L'indignazione però si risveglia quasi meno contro degli Spartani, che contro di certi Scrittori, i quali freddamente riportano simili fatti pressochè compiacendosene, e traendone lode per quel Popolo barbaro, in luogo di porli in quell'aspetto d'orrore alla posterità, cui gli rendono noti. Così è solita scriversi l'Istoria antica da più d'un Autore.
IMBALSAMAZIONE. Era un uso comunissimo presso gli Antichi e soprattutto presso gli Egizj quello d'imbalsamare i morti.
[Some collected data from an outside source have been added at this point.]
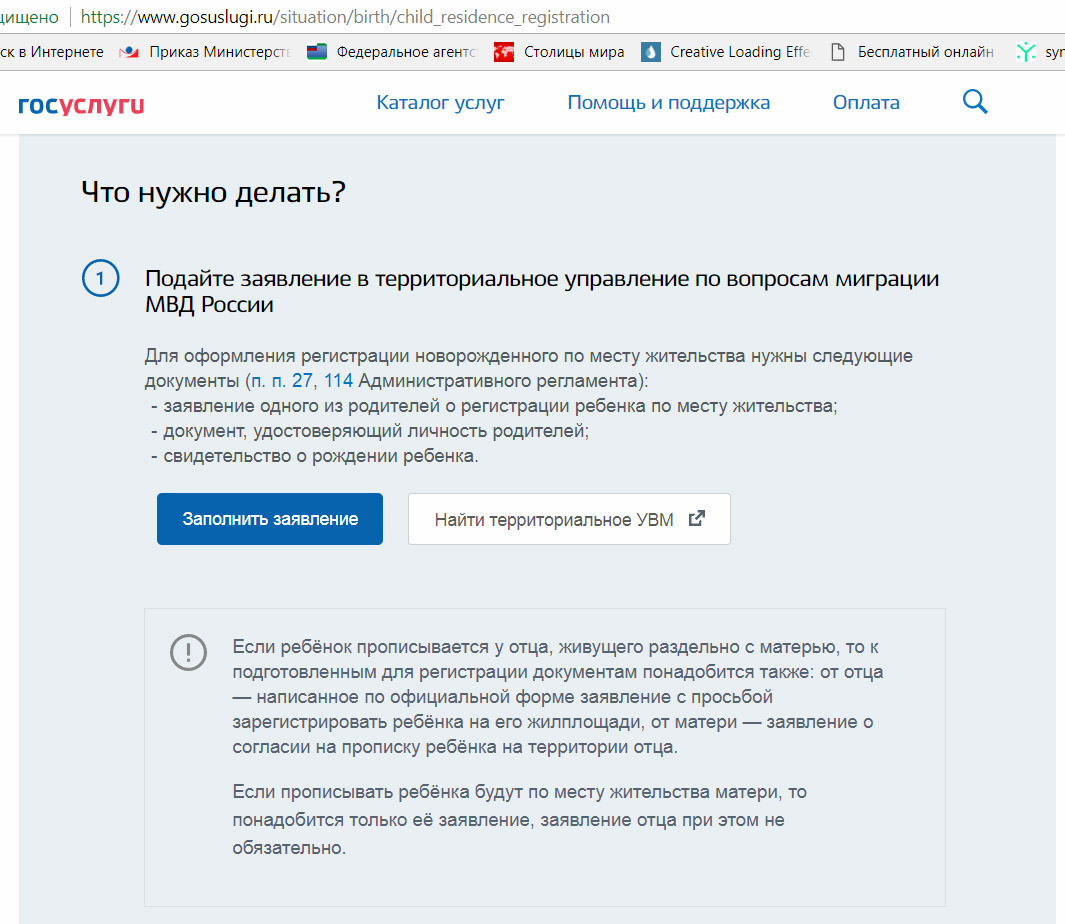Image resolution: width=1065 pixels, height=924 pixels.
Task: Click the Госуслуги logo
Action: [81, 104]
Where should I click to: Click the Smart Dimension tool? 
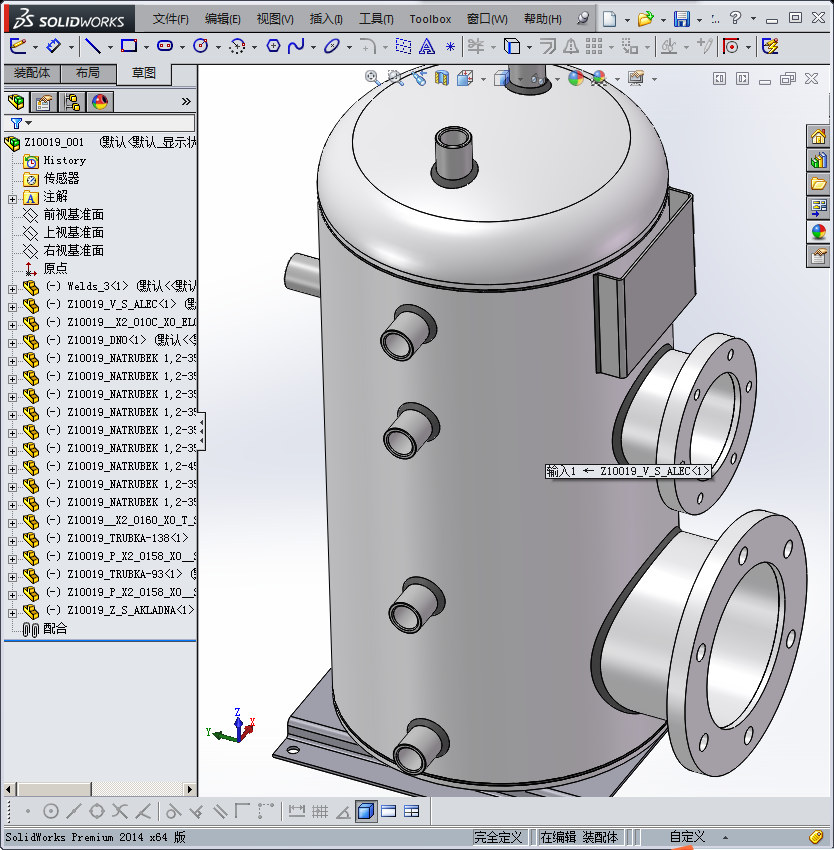[x=54, y=46]
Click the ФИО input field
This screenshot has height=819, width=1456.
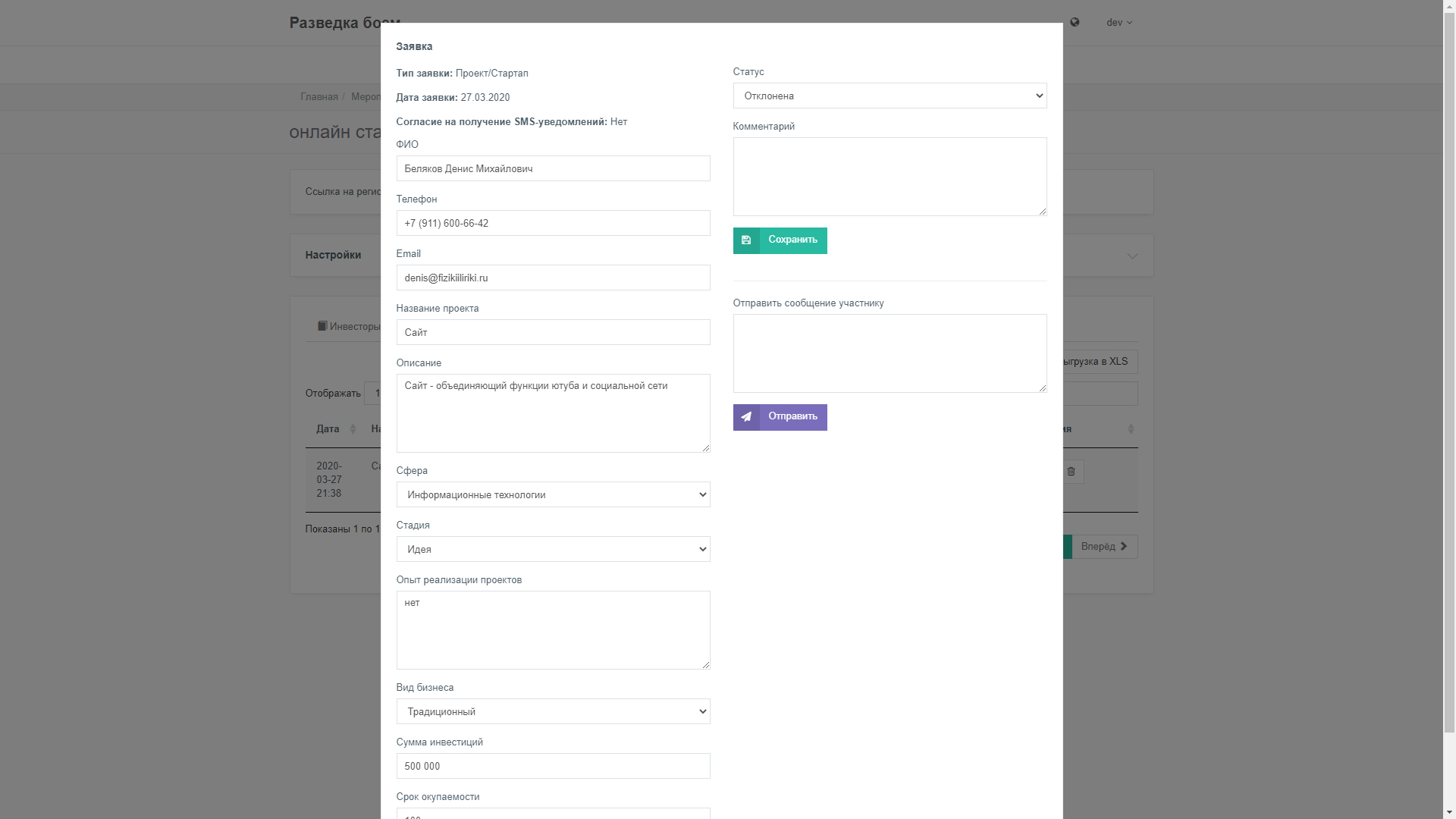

Vi erano, secondo ciò che assicura Erodoto, tre differenti maniere d'imbalsamare usate in Egitto, e proporzionate alla spesa, che volevasi fare. Secondo la prima, che era la più costosa, si levava il cervello con un ferro introdotto dalle narici, e col mezzo d'iniezioni, che si facevano dalla apertura medesima. Se ne toglievano ancora i visceri mediante una incisione fatta sopra un lato con una pietra tagliente: si pulivano e si mettevano nel vino di palma e negli aromati sciolti nell'acqua. Si riempiva quindi il ventre di mirra polverizzata, e di ogni sorte di profumi, eccettuato l'incenso; o cucivasi la fatta apertura, e si copriva il corpo di natrum (specie di alkali) per settanta giorni continui. In seguito si lavava il cadavere, e dopo d'averlo tutto coperto di strisce di tela di lino ingommate si rendeva ai parenti.
Il secondo metodo esigeva minore spesa. Non si faceva veruna incisione al cadavere: si limitava la fattura ad injettare un liquore untuoso, che si ottiene dal cedro, ed avendo in seguito chiusa l'apertura per ritenere il liquore injettato, si poneva il corpo nel natrum come sopra per giorni settanta: in ultimo si levava dal ventre il liquore, che portava seco i visceri consumati o disciolti, e non restavano del cadavere che le ossa e la pelle.